* WORK TO BE COMPLETED *
Emit an exact copy of the lines running from the start of the records to the line containing "The width and height of the screenshot is (1280, 693).", both included.

Entries taken from a collection

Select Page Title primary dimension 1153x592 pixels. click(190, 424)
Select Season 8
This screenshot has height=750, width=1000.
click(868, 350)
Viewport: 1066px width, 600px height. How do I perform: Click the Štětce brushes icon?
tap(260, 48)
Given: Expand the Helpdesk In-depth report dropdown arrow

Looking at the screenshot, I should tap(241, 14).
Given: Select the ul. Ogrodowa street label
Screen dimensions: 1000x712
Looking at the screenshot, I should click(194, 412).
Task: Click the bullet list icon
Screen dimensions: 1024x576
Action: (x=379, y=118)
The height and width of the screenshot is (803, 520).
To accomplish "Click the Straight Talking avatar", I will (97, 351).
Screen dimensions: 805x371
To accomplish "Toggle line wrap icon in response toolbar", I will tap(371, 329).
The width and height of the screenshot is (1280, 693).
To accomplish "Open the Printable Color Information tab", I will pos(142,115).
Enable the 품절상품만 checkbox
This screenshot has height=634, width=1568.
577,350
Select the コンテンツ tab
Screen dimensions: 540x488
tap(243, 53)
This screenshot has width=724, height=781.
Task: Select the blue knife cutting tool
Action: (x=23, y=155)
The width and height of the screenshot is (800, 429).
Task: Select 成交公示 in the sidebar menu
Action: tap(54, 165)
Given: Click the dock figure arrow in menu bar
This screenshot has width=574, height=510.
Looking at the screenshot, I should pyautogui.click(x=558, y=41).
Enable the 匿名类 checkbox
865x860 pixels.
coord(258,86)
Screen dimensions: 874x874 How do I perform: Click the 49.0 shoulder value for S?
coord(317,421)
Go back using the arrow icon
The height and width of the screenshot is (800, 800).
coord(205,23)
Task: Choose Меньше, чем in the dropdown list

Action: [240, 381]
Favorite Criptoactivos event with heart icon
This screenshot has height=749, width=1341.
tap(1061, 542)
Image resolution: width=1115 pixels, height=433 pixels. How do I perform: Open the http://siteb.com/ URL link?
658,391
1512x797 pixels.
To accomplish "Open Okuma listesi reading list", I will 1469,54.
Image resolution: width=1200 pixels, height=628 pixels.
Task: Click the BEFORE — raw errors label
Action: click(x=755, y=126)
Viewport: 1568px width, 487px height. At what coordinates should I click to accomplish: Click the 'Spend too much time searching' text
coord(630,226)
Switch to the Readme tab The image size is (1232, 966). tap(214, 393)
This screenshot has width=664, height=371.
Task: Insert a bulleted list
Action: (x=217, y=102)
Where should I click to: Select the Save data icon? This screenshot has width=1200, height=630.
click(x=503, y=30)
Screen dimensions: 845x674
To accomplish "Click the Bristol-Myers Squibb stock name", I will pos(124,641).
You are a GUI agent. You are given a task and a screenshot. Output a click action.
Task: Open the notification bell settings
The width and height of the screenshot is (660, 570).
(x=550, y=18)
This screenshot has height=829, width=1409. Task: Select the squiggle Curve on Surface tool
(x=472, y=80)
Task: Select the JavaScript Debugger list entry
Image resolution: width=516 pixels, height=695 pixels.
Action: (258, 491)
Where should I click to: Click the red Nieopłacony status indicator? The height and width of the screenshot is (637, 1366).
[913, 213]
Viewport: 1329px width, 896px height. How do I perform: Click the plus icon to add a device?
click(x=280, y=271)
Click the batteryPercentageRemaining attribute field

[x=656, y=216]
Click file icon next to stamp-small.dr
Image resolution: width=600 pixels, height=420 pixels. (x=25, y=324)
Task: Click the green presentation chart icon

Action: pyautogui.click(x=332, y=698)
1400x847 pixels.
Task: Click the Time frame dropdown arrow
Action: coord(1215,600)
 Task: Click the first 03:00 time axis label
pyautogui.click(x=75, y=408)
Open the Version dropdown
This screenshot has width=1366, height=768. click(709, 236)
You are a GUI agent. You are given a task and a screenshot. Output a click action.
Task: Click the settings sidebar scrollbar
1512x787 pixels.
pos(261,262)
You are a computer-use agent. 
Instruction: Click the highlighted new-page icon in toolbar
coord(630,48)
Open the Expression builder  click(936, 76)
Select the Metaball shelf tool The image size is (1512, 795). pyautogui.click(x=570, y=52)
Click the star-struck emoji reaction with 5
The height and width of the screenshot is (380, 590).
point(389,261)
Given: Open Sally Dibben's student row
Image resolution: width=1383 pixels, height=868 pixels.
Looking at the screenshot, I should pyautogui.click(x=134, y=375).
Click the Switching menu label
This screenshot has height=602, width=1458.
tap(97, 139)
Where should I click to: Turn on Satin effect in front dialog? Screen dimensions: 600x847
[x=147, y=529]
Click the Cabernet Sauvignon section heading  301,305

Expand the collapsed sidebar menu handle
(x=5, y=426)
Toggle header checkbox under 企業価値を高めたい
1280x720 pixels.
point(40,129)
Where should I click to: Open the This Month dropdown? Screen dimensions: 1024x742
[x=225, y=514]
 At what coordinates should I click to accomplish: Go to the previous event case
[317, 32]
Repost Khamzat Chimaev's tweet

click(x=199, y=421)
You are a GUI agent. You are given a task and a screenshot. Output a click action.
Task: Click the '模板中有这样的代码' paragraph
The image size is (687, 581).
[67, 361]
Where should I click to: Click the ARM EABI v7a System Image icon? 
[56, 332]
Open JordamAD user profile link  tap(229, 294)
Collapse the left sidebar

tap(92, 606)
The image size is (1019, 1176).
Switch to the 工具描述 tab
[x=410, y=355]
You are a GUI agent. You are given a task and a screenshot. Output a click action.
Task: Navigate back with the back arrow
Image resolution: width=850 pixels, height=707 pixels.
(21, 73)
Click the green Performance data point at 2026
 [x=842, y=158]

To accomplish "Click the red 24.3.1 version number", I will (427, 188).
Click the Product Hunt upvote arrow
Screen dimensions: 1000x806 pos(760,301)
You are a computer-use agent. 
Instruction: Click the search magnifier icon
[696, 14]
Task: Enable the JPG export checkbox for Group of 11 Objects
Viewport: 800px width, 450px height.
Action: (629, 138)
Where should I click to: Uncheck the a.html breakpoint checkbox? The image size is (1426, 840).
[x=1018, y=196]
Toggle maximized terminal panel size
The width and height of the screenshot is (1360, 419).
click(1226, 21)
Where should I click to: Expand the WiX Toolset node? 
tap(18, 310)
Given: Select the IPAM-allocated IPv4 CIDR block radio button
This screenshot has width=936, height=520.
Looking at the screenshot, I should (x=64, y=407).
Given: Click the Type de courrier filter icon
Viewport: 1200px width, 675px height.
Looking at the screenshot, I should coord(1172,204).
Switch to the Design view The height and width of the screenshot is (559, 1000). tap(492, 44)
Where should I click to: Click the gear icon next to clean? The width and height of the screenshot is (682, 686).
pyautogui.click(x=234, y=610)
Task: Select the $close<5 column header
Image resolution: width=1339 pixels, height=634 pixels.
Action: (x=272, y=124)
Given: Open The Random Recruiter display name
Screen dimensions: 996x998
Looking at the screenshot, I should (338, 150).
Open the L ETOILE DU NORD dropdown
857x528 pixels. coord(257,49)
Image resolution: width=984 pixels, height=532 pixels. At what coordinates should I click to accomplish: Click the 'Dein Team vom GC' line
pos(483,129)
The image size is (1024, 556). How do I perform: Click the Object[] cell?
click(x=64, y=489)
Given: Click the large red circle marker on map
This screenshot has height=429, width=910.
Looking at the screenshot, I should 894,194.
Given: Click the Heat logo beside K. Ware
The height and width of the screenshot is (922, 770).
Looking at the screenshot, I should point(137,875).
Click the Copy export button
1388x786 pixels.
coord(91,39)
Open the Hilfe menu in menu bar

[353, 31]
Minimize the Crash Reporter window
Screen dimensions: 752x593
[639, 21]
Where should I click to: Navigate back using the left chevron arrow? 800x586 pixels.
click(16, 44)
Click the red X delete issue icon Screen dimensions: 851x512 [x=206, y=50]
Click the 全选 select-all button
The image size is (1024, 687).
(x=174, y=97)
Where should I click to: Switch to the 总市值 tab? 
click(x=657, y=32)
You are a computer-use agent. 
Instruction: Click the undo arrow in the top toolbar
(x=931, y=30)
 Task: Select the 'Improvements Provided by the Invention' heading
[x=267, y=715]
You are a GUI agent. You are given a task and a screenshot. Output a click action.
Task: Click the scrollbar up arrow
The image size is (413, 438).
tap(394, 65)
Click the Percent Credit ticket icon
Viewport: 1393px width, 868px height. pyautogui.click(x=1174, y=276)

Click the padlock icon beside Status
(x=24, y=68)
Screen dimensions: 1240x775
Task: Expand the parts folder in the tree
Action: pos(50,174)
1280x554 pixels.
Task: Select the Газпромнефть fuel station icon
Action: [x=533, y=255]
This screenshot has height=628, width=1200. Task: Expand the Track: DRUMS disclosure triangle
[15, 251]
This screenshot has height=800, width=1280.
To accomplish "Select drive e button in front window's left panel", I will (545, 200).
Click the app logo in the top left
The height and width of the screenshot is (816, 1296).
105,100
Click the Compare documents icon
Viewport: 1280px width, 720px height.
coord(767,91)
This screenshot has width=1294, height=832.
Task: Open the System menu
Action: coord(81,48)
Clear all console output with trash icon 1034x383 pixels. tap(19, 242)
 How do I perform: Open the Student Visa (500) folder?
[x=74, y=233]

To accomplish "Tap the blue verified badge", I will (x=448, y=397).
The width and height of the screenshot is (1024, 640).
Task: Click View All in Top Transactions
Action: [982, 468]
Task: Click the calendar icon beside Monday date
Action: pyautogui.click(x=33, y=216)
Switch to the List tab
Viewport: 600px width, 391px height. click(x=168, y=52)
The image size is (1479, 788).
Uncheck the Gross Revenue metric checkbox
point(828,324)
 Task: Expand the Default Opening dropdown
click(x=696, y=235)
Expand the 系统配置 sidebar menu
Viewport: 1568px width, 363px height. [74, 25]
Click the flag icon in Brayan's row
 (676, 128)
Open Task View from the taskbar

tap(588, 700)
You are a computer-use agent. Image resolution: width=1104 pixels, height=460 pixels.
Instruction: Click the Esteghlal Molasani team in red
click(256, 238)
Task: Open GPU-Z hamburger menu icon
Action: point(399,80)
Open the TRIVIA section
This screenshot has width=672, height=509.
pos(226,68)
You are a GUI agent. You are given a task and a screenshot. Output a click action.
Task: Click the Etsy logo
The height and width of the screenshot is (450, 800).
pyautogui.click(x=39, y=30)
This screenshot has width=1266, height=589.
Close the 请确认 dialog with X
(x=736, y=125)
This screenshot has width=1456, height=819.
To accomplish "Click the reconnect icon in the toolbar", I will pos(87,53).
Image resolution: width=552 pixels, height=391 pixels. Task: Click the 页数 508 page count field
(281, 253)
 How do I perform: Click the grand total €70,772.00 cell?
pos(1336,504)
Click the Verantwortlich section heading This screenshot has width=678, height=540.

* EXPECTED OUTPUT *
Select Page Title primary dimension 1153x592 pixels. click(190, 424)
Select Season 8
This screenshot has height=750, width=1000.
click(868, 350)
Viewport: 1066px width, 600px height. How do I perform: Click the Štětce brushes icon?
tap(260, 48)
Given: Expand the Helpdesk In-depth report dropdown arrow

Looking at the screenshot, I should tap(241, 14).
Given: Select the ul. Ogrodowa street label
Screen dimensions: 1000x712
Looking at the screenshot, I should click(194, 412).
Task: Click the bullet list icon
Screen dimensions: 1024x576
Action: (x=379, y=118)
The height and width of the screenshot is (803, 520).
To accomplish "Click the Straight Talking avatar", I will (97, 351).
Screen dimensions: 805x371
To accomplish "Toggle line wrap icon in response toolbar", I will tap(371, 329).
The width and height of the screenshot is (1280, 693).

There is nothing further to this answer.